▶ Input:
┄┄┄┄┄┄┄┄┄┄

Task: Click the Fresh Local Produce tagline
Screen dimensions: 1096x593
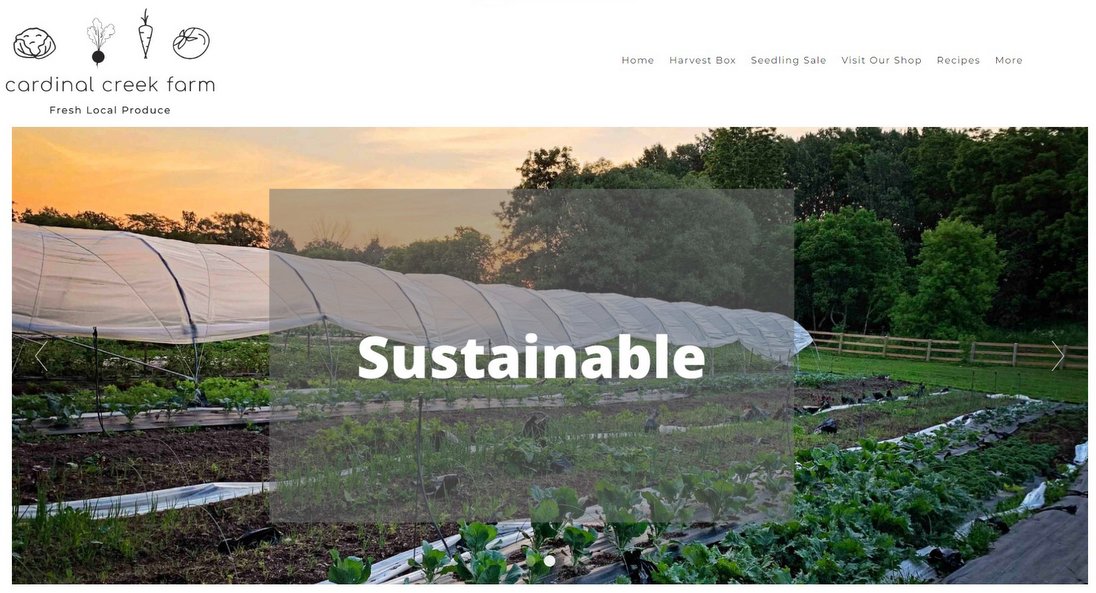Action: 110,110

┄┄┄┄┄┄┄┄┄┄

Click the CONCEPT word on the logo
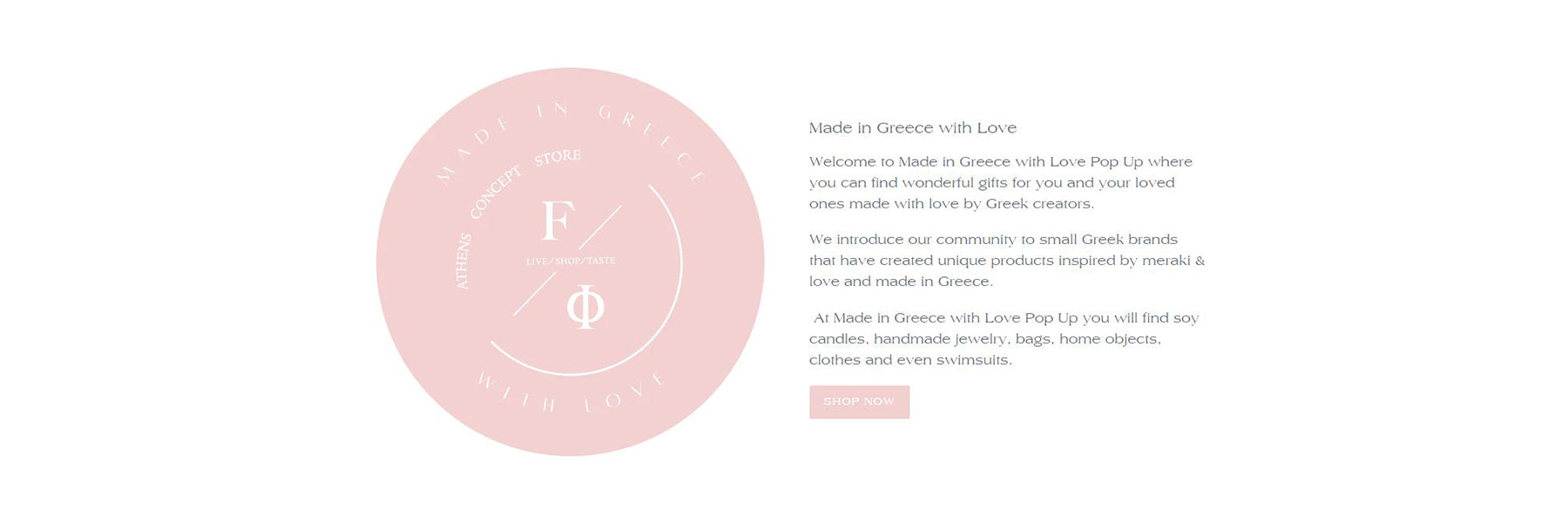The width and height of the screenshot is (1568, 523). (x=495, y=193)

┄┄┄┄┄┄┄┄┄┄

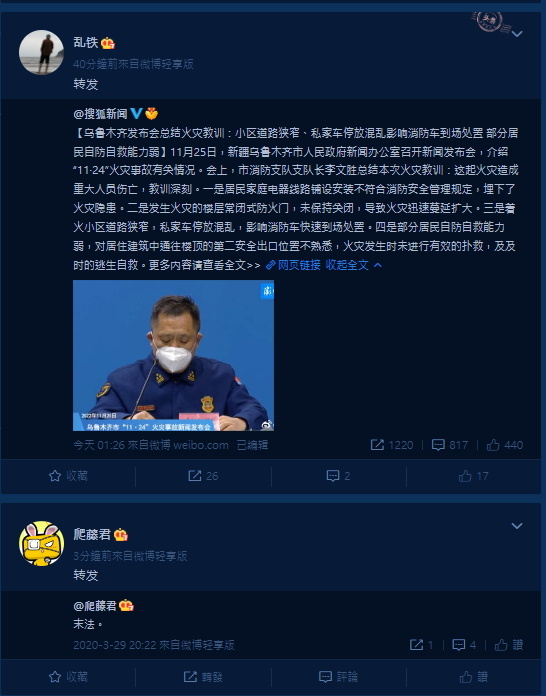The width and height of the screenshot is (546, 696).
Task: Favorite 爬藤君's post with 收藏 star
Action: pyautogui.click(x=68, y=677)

┄┄┄┄┄┄┄┄┄┄

▶ To do: Extract every line in the records above that contains the string "Task".

▶ Exercise response:
Task: Click the Fresh Local Produce tagline
Task: Favorite 爬藤君's post with 收藏 star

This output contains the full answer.